• _WRITTEN INSTRUCTION_: Switch "Reload" to "Refresh" in the lines below and write them out again with nothing else changed. Omit the pictures.

• _Lines from a screen grounding dataset_:
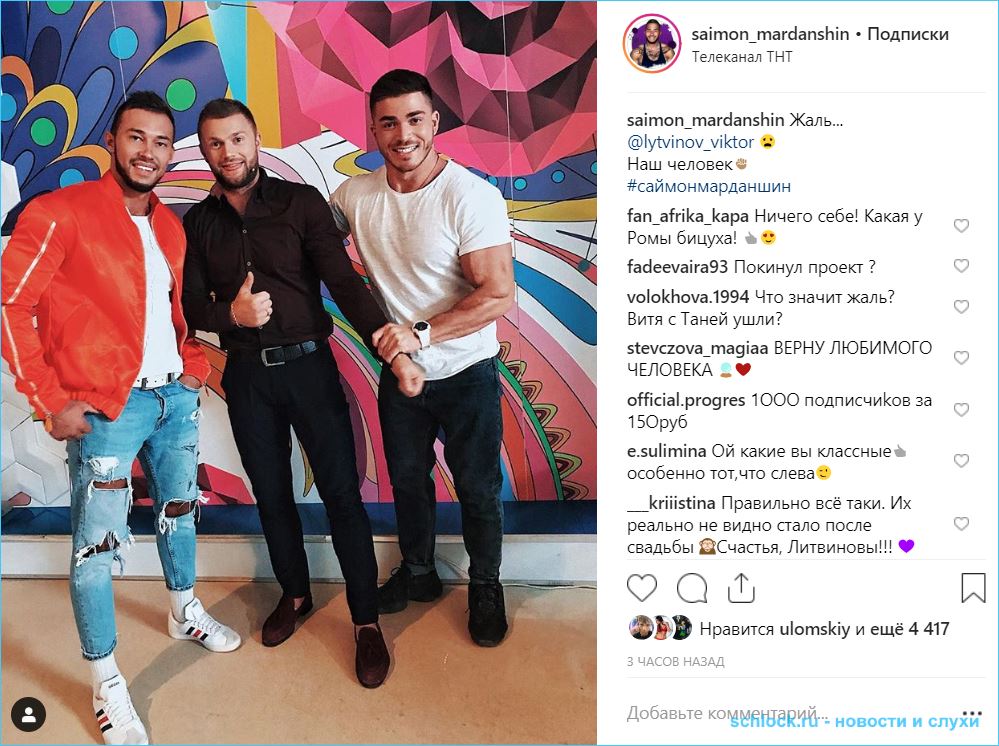Open Телеканал ТНТ location link
The height and width of the screenshot is (746, 999).
click(x=742, y=57)
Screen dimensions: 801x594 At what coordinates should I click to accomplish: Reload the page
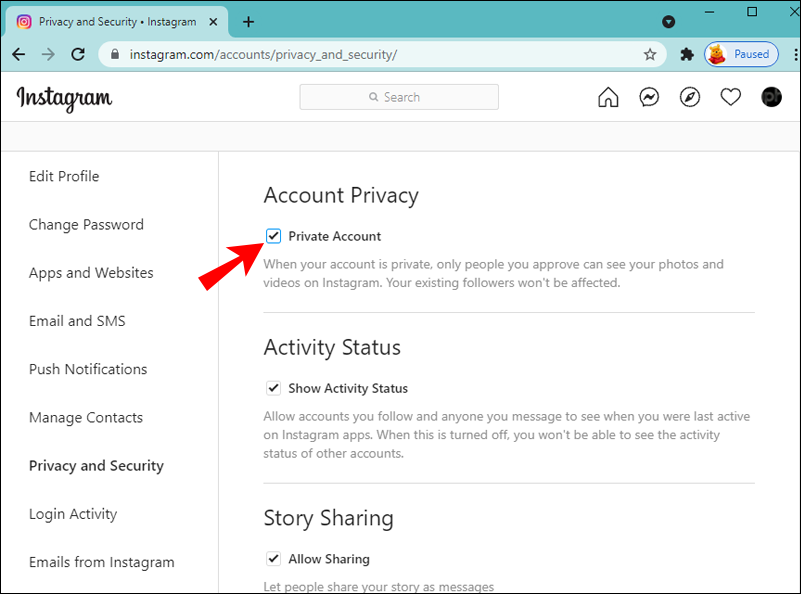(75, 54)
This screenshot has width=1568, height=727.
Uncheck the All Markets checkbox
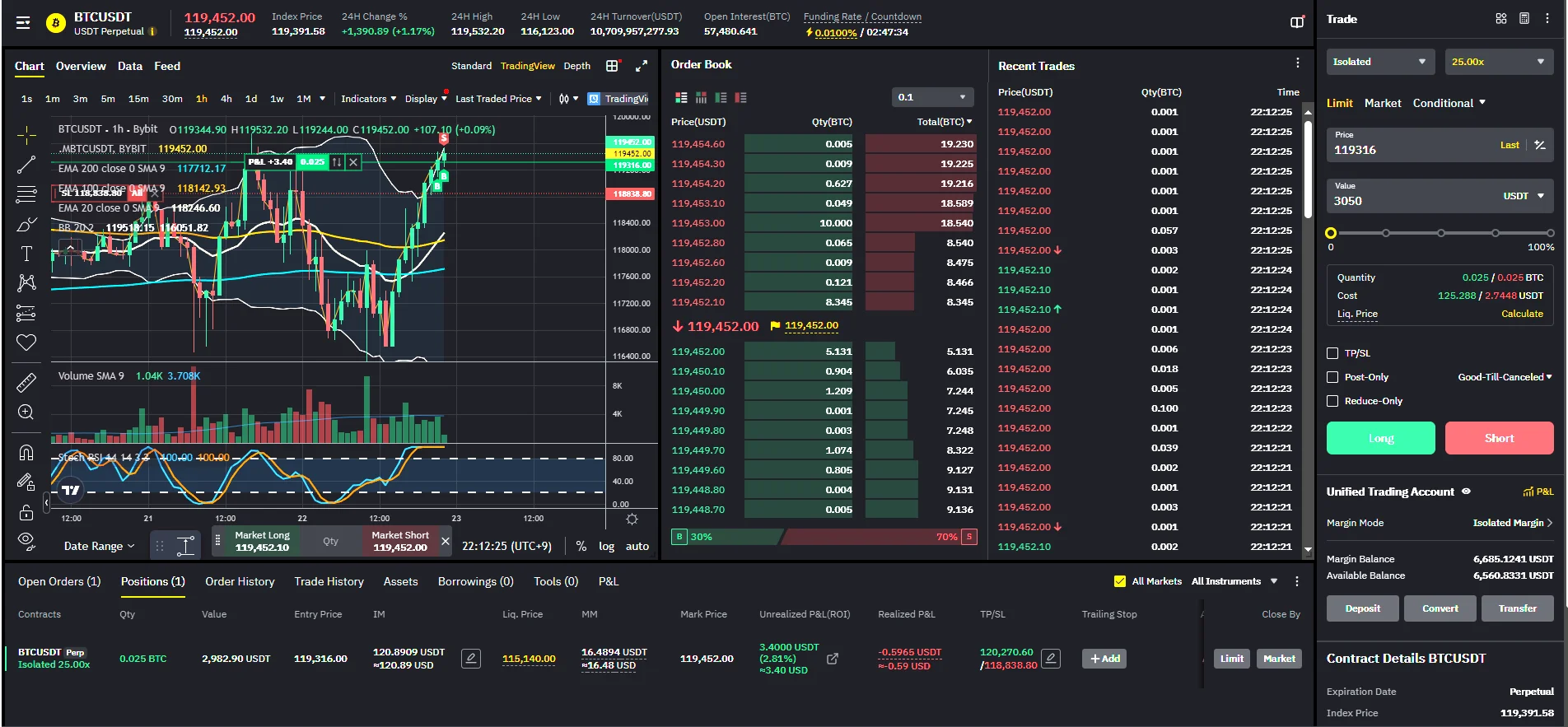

• _RIGHT ANSWER_:
Open Телеканал ТНТ location link
The height and width of the screenshot is (746, 999).
click(x=742, y=57)
Screen dimensions: 801x594 At what coordinates should I click to accomplish: Refresh the page
(75, 54)
This screenshot has width=1568, height=727.
Uncheck the All Markets checkbox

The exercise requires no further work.